Jesus. You guys, he said. You have to . . . The father paused, running a hand over his tired face. Well, what do we do about it?

You have to save it, they said.

The father sucked in a breath and looked around the floor for something to use. He found a broken meat thermometer and prodded it into the elephant’s side. There, he said. A dose of penicillin. All better. 

No, the boy said. Now it’s got gangrene.

No, the girl said. Now it’s got polio.

Polio? the father asked. What the . . . you guys are . . . your mom is trying to sleep in there. Let’s play this game later. 

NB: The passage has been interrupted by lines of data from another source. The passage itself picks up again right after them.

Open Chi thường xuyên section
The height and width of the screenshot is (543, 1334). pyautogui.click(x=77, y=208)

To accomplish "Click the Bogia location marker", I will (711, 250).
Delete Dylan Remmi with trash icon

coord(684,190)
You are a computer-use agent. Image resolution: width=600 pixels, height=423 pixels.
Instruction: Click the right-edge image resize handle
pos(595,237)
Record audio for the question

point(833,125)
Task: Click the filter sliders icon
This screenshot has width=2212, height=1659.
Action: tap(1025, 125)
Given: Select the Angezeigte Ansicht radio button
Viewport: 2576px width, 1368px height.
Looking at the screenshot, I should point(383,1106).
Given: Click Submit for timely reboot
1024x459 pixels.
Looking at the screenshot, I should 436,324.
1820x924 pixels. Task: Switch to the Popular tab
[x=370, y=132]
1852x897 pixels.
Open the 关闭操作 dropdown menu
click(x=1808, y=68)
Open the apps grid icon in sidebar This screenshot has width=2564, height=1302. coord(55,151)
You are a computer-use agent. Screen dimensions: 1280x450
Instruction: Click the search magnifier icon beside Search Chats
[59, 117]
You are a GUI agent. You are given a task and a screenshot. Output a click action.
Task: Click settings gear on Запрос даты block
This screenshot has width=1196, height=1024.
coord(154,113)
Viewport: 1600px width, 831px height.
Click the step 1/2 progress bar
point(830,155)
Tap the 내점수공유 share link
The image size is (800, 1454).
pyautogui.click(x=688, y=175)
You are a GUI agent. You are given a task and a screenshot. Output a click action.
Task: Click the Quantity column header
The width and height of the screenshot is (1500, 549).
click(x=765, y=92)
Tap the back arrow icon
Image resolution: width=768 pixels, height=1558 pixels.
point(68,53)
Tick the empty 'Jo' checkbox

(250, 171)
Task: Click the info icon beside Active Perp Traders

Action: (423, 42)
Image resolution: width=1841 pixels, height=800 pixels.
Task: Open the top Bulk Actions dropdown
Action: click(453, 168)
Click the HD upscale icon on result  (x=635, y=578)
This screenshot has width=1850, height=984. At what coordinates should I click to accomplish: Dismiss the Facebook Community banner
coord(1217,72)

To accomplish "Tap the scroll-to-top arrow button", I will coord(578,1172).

No, they said. You have to save it. 

Jesus, the father grumbled. Just . . . Jesus. He pulled a corkscrew out of a drawer and inserted it into one of the patient’s floppy ears. There, he said. This is an inoculation against both gangrene and polio. Now he’s fine. 

No, the girl said. Now it doesn’t want to live. 

Come on, the father said, a little too excited. You guys . . . Here, he said again. I just gave him some antidepressants. Now he’s feeling better. 

No, now he’s overweight, the boy said. Now he’s got diabetes.

No way, the father said. No way.

We’re going to have to amputate, the girl said. We’re going to have to cut off its legs.

The father put down the imaginary needle and said, Okay. We’re done here. We’re done playing this game.

The children said, No. We have to put it to sleep.

No way, the father said. We’re not putting anything in this house to sleep. 

But the children would not concede. The father thought that if he could only convince them of something—to get them to see that death was not the end, not the only answer—that they would come to understand something important, something necessary, something fiercely beautiful. But he did not know how to put any of these things into words. He thought about waking his wife, thought about asking her what he should do, but knew she would only give him a look of familiar disappointment. 

Animal Hospital. Animal Hospital. Animal Hospital, the children were now chanting. Animal Hospital. Animal Hospital. Animal Hospital. 

He held the imaginary needle aloft, doing his best to think, once again not knowing what to do.